(Stored data entries)
==========
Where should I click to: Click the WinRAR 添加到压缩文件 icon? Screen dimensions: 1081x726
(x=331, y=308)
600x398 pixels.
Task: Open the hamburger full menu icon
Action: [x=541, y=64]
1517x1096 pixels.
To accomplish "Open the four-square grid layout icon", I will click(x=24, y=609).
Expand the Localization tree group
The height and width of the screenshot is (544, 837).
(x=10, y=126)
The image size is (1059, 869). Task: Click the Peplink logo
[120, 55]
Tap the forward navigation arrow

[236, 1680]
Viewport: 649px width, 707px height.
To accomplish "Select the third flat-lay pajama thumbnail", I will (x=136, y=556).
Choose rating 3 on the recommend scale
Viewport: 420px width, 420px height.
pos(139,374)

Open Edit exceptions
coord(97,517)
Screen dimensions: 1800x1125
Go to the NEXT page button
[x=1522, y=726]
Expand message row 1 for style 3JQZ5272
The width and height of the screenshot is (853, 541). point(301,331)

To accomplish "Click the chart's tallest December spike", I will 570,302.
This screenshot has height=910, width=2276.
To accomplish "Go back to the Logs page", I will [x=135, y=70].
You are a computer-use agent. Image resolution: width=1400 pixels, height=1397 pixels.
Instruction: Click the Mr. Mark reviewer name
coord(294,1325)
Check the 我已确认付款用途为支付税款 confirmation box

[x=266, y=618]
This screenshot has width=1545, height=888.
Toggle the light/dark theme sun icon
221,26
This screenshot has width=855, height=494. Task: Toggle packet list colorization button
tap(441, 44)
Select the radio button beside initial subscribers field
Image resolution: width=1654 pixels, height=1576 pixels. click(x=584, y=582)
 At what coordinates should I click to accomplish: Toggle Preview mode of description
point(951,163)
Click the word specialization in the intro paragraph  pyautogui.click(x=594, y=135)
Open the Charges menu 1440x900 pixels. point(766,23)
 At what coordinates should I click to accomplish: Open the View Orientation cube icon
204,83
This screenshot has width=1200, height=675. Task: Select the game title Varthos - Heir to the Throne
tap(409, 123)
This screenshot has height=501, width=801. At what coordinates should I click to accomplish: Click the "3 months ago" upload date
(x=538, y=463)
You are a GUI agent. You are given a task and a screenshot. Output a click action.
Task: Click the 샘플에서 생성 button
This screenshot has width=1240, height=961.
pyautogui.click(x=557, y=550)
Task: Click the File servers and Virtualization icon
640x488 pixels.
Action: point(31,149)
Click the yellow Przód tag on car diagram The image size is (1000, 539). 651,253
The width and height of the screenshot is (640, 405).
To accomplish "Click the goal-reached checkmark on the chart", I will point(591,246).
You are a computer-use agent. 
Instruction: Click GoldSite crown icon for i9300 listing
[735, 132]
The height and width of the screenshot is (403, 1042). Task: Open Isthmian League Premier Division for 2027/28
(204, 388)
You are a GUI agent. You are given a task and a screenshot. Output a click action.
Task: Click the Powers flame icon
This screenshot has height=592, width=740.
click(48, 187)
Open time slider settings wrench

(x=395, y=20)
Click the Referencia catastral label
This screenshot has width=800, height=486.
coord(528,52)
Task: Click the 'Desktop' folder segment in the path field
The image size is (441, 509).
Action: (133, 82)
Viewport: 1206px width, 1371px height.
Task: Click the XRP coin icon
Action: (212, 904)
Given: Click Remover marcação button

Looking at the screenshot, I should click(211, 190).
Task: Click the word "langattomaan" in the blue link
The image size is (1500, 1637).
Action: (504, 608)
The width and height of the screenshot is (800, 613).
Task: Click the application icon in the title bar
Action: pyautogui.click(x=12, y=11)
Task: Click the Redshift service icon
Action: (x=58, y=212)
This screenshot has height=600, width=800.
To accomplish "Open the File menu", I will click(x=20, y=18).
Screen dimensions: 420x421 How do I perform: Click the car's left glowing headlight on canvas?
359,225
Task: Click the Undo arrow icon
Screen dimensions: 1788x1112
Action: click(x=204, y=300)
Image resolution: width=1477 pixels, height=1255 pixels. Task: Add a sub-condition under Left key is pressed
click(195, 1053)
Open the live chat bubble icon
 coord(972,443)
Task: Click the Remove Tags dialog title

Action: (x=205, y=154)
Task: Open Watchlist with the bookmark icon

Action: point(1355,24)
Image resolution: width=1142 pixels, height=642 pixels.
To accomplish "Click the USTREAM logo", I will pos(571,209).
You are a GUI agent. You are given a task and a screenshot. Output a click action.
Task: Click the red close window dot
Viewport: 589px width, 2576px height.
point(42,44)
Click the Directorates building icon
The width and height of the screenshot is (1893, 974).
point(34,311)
==========
• _EXERCISE DETAILS_: Among the records above, find the lines that contain "will" and copy every one.

• _ANSWER TO THIS EXERCISE_:
To accomplish "Open the four-square grid layout icon", I will click(x=24, y=609).
To accomplish "Select the third flat-lay pajama thumbnail", I will (x=136, y=556).
To accomplish "Click the chart's tallest December spike", I will 570,302.
To accomplish "Go back to the Logs page", I will [x=135, y=70].
To accomplish "Click the goal-reached checkmark on the chart", I will point(591,246).
To accomplish "Open the File menu", I will click(x=20, y=18).
To accomplish "Click the USTREAM logo", I will pos(571,209).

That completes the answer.